Simone: Woman of the Century
"One woman's defiance against the silence of history."

I’m staring at the screen, and I can’t quite figure out where the actress ends and the historical icon begins. It’s a strange sensation, watching a face that has been so meticulously reconstructed through prosthetics that it borders on the uncanny. While watching Simone: Woman of the Century, I was wearing a pair of incredibly itchy wool socks that made me twitch every ten minutes, yet the sheer gravity radiating from the screen kept me pinned to my seat. This isn't just a biopic; it’s an attempt to bottle the lightning of a soul that survived the absolute worst of the 20th century only to spend the rest of it demanding the world become more human.
The Face Behind the Legislation
The film takes a massive gamble by splitting the life of Simone Veil between two performers, and honestly, the payoff is what keeps the 140-minute runtime from feeling like a slog. Rebecca Marder carries the torch of the younger Simone, navigating the horrors of Auschwitz and the subsequent trauma of a "normal" life that feels anything but. She brings a raw, vibrating anger to the role—a refusal to be a victim that feels remarkably contemporary. Then there’s Elsa Zylberstein, who spent years championing this project. She plays the elder Simone, the political powerhouse who forced the French Assembly to legalize abortion in 1974.
Elsa Zylberstein is buried under layers of aging makeup that, at times, looks like it’s auditioning for a role in a high-budget sci-fi epic, but her performance pierces right through the latex. She captures that specific, icy resolve Veil was known for—the kind of look that can silence a room of shouting men without raising a finger. The chemistry between the various stages of her life is handled through an edit that refuses to stay still, jumping from the 1940s to the 1990s and back again, suggesting that our past is never really behind us; it's just sitting in the next room.
A Jigsaw Puzzle of a Life
If you’re looking for a straight "A-to-B-to-C" narrative, Olivier Dahan is going to frustrate you. Much like he did with Marion Cotillard in La Vie en Rose (2007), Dahan treats chronology like a suggestion rather than a rule. The film is structured as a series of echoes. We see a political debate in the 70s, which triggers a memory of a childhood beach in Nice, which then slams into the grey, frozen reality of the camps.

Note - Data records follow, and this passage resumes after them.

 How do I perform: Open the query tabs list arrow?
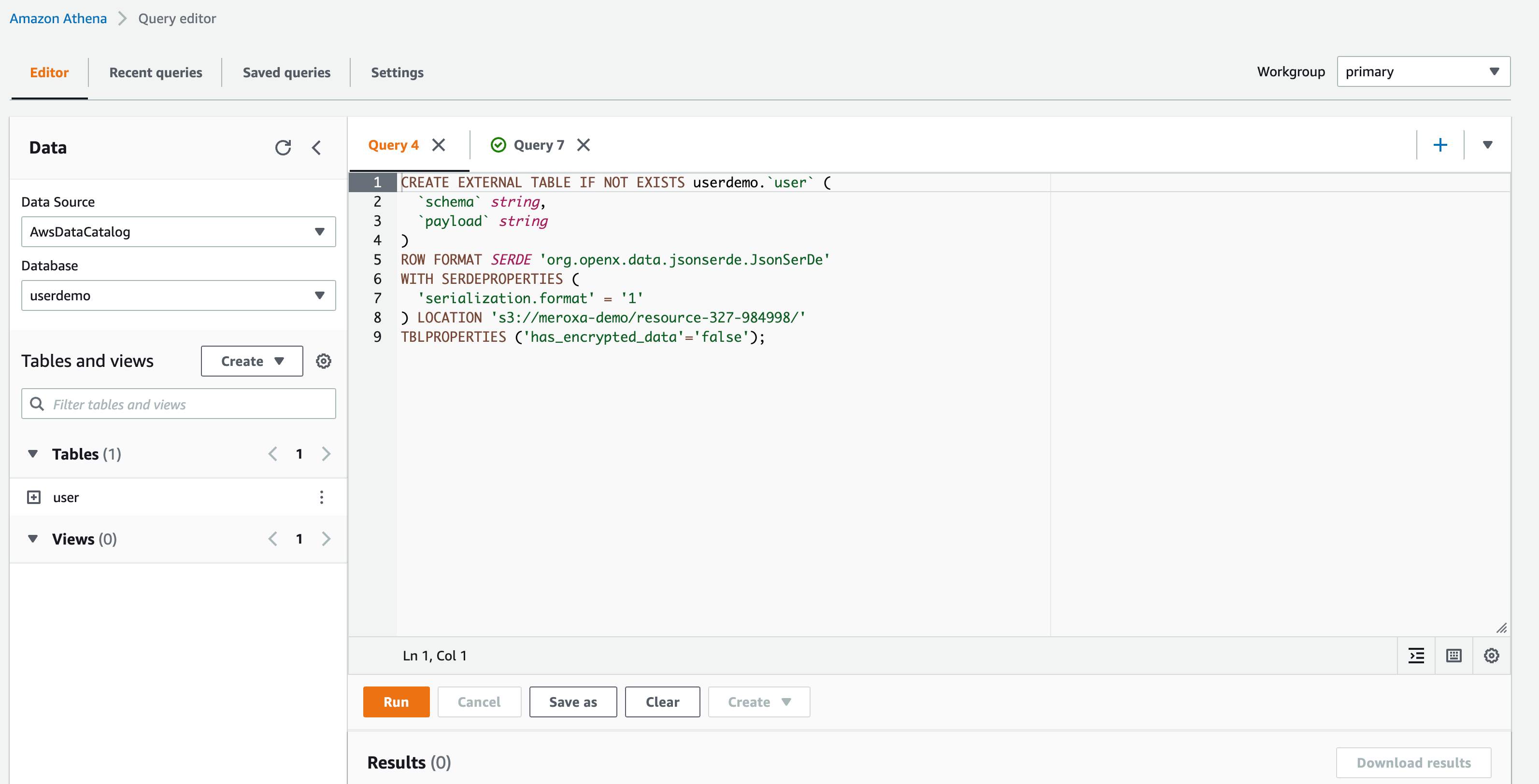pos(1487,144)
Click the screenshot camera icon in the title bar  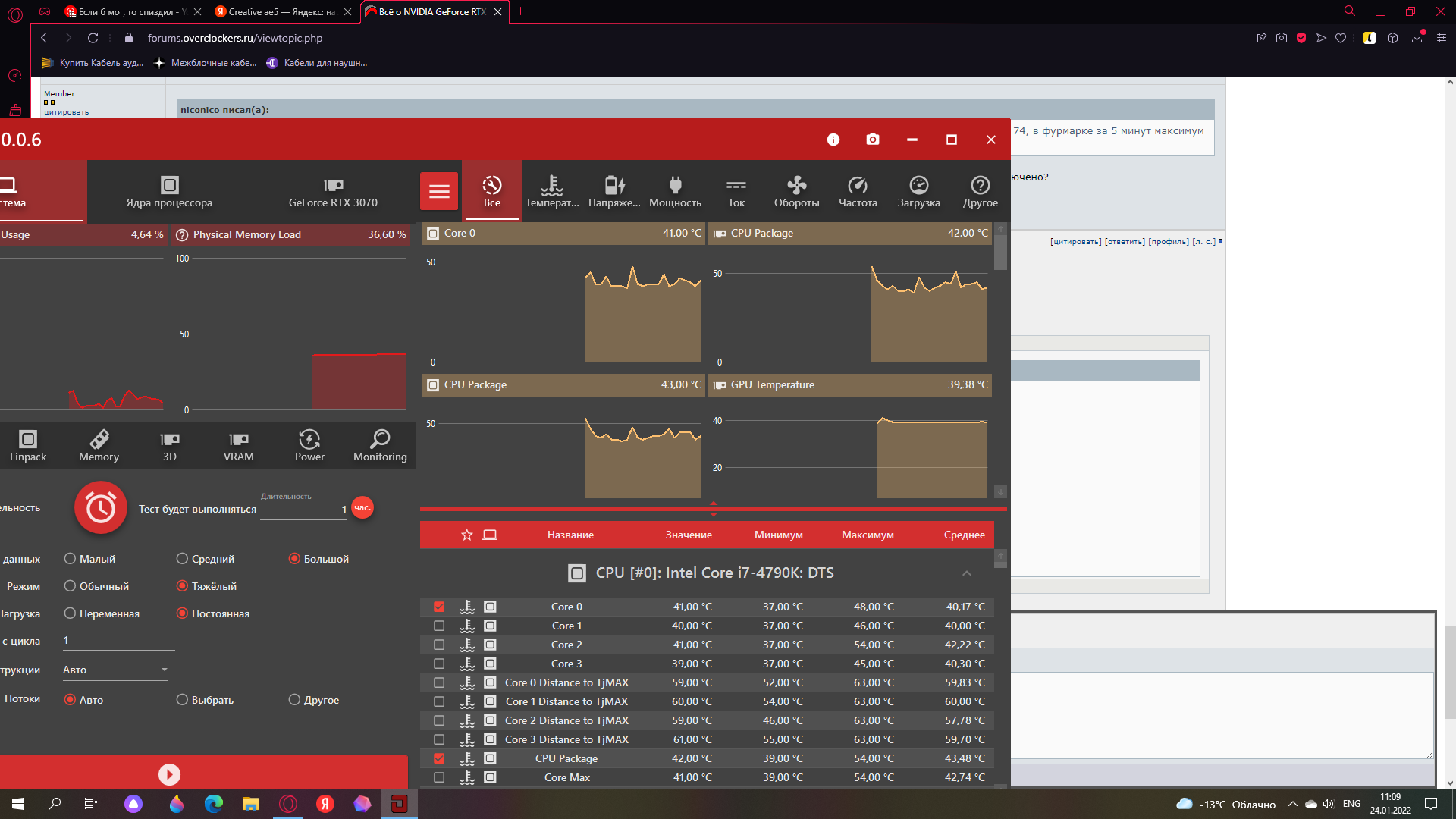(x=873, y=140)
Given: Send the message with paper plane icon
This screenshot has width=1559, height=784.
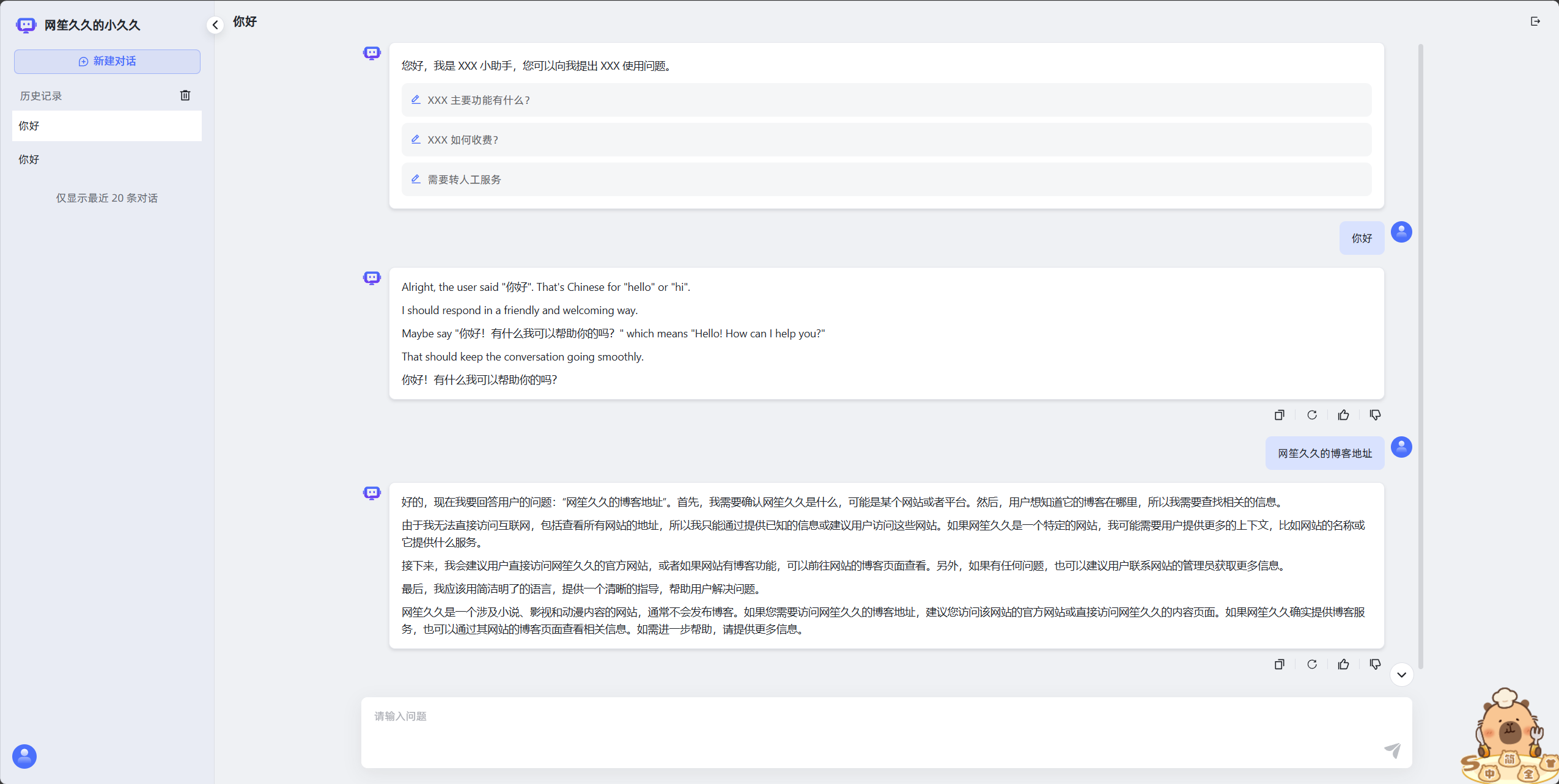Looking at the screenshot, I should tap(1392, 750).
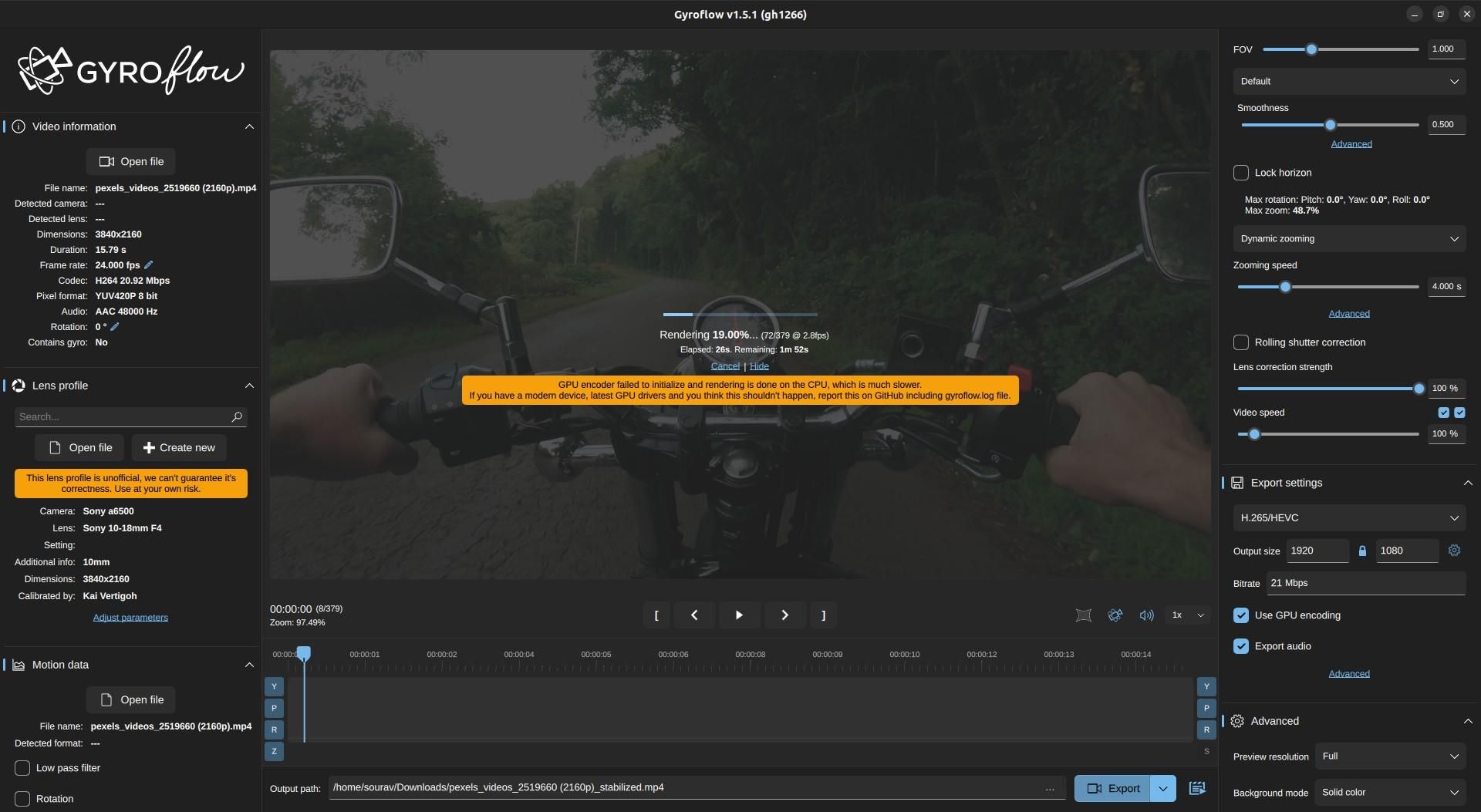This screenshot has height=812, width=1481.
Task: Open the render queue clapperboard icon
Action: [1196, 787]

It’s a maximalist approach to filmmaking. The score by Olvon Yacob is sweeping, the cinematography by Manuel Dacosse shifts from warm, nostalgic ambers to the stark, desaturated tones of the Holocaust. Some might find the stylistic flourishes a bit much—Dahan isn't a director who understands the concept of "less is more"—but I’d argue that Veil’s life was so sprawling and impactful that a quiet, understated film would have felt dishonest. It needs this scale. It needs the melodrama because the stakes were, quite literally, life and death for millions of women and the very soul of Europe.
The Urgency of Now
What struck me most while watching this in our current era of "franchise fatigue" and streaming saturation is how much it demands your intellectual participation. In an age where we often consume content while scrolling through our phones, Simone forces a confrontation with the recent past. Released in the wake of global shifts regarding reproductive rights, the scenes where Elsa Zylberstein faces down a phalanx of vitriolic, sexist politicians feel less like "history" and more like a mirror.
There’s a bit of behind-the-scenes grit here, too. Elsa Zylberstein reportedly spent up to seven hours a day in the makeup chair to achieve that transformation, and she actually met with Veil several times before her passing in 2017 to study her cadence. That level of "method" dedication often results in something stiff, but here it feels like a genuine tribute. The production didn't shy away from the darker corners either, filming in locations that evoke the claustrophobia of the era's social constraints.
The film does occasionally stumble into the "greatest hits" trap of biopics, where it feels like it’s checking boxes of historical achievements. However, it saves itself by focusing on the Jacob family—Simone’s mother Élodie Bouchez and sister Judith Chemla provide the emotional marrow of the story. These relationships explain why Simone fought the way she did. It wasn't just about policy; it was about the ghosts she carried with her.
Ultimately, Simone: Woman of the Century is a dense, demanding piece of cinema that rewards your patience. It’s an unapologetically French production—grand, emotional, and fiercely intellectual—that manages to make legislative sessions feel as high-stakes as a thriller. While Dahan’s non-linear editing might leave some viewers reaching for a map, the strength of the lead performances ensures that the emotional North Star is never lost. It’s a film that understands that the "Woman of the Century" wasn't a saint, but a survivor who decided that the world didn't have to stay broken.